(Dataset items)
+ + + +
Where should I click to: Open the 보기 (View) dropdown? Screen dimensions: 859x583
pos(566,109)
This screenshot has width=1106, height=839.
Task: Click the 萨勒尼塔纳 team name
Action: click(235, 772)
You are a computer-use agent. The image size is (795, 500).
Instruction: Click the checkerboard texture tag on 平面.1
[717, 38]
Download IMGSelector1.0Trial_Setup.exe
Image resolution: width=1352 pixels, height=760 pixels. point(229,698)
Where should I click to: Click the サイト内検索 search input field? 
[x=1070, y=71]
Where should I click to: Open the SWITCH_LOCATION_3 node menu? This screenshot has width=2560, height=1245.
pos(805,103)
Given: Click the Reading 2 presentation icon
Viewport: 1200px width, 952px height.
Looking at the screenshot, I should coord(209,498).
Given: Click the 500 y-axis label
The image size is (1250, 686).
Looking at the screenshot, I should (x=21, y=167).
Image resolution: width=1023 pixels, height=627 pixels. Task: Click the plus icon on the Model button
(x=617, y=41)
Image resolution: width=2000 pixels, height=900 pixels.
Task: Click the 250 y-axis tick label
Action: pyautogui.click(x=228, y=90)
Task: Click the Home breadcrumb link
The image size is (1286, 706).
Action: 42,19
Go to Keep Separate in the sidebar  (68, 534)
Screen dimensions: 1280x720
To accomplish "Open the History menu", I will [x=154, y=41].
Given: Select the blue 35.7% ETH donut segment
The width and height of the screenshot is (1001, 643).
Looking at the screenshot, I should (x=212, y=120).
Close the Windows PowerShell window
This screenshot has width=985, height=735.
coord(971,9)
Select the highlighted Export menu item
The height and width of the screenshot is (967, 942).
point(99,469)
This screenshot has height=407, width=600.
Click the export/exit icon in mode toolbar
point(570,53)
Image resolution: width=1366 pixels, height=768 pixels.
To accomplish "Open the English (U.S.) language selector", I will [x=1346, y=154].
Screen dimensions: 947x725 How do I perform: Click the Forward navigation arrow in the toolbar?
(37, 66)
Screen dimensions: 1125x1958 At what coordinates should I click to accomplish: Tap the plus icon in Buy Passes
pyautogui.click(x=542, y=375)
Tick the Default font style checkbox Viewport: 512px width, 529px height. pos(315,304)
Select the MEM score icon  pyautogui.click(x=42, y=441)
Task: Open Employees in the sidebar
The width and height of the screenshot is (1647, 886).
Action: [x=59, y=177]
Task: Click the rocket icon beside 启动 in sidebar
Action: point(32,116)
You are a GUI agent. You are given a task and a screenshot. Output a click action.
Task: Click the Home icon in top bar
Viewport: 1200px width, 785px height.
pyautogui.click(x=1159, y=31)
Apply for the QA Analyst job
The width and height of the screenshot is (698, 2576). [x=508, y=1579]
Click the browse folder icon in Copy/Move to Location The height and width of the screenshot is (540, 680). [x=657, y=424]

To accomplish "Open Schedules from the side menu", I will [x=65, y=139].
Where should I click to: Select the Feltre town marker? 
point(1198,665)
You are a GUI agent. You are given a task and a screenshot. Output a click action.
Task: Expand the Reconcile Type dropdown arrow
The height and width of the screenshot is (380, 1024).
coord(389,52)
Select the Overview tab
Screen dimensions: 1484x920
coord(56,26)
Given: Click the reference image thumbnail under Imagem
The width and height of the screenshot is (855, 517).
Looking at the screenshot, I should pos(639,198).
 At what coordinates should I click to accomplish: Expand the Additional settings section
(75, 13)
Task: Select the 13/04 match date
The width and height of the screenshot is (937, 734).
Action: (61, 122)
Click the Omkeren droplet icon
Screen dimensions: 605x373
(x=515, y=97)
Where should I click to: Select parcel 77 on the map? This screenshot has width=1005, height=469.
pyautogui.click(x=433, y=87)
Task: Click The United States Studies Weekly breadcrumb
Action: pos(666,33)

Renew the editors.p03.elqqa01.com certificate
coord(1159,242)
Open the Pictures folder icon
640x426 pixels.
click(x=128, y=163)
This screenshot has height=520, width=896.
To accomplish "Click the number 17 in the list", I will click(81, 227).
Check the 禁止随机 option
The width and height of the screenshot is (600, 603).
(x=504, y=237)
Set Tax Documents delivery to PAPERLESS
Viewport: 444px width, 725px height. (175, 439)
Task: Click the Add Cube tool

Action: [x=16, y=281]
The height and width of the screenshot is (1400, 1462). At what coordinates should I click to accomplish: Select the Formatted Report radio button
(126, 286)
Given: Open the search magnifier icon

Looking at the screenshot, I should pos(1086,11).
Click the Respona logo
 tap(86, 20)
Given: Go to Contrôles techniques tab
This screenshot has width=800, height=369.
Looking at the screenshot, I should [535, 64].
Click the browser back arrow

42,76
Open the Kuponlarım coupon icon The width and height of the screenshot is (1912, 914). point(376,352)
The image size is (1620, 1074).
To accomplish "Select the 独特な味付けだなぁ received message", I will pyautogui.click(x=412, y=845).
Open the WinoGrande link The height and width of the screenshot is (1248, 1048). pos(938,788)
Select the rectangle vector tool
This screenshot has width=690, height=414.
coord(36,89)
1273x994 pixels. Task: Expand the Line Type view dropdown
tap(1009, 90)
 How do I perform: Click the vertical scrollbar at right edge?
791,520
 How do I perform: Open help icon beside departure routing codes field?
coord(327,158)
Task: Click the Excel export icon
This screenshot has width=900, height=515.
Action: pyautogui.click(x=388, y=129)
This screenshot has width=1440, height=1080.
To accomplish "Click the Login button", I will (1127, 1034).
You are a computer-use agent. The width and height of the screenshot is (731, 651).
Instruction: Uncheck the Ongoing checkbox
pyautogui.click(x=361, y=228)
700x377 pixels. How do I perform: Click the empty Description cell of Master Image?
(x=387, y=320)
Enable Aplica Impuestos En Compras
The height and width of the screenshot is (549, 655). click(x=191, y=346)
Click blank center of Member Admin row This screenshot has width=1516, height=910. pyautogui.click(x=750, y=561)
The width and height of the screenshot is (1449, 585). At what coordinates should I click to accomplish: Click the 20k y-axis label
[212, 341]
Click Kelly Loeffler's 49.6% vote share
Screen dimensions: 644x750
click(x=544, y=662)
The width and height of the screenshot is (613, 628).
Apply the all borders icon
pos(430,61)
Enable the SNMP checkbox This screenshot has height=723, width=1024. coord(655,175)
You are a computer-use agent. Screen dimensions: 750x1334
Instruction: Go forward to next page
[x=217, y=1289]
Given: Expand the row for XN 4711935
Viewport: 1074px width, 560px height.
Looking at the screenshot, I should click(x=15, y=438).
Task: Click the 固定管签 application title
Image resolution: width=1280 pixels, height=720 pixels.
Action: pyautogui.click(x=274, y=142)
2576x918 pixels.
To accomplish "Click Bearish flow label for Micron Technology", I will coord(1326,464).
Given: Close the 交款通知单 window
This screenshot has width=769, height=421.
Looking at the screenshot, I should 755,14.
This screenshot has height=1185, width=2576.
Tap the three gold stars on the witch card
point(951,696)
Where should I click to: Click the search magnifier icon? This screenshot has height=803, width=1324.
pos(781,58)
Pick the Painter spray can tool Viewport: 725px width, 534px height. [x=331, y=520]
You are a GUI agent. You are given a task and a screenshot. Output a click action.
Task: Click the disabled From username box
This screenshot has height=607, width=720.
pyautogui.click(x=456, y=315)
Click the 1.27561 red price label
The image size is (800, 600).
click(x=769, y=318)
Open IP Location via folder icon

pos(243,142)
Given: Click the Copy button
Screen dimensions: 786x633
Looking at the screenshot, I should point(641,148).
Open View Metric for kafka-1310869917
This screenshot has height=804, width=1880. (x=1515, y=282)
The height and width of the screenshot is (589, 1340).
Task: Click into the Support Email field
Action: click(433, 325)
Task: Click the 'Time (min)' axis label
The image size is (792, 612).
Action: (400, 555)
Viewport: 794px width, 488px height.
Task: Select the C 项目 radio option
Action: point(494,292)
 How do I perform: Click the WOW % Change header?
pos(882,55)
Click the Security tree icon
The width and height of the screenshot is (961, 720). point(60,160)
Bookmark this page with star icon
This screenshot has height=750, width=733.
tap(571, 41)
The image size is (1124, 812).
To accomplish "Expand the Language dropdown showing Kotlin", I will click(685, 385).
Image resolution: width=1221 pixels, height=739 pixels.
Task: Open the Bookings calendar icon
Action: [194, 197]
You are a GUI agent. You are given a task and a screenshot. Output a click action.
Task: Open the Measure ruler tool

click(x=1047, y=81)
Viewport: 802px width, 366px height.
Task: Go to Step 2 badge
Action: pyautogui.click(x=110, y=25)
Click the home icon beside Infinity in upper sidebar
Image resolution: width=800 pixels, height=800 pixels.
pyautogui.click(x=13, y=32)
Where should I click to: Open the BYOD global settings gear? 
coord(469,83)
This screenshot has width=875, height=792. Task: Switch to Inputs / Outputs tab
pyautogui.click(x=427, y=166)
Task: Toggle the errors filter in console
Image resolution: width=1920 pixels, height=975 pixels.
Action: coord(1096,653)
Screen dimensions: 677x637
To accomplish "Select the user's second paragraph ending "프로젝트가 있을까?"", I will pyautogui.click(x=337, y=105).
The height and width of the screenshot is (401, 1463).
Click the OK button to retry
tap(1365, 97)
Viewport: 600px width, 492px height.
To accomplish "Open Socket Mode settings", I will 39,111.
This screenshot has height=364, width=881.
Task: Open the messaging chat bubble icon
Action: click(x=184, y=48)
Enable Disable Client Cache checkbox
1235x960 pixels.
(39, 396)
+ + + +
== AIM OF THE TASK ==
Every line above with the word "Close" belongs in the answer, copied as written.

== WRITTEN ANSWER ==
Close the Windows PowerShell window
Given: Close the 交款通知单 window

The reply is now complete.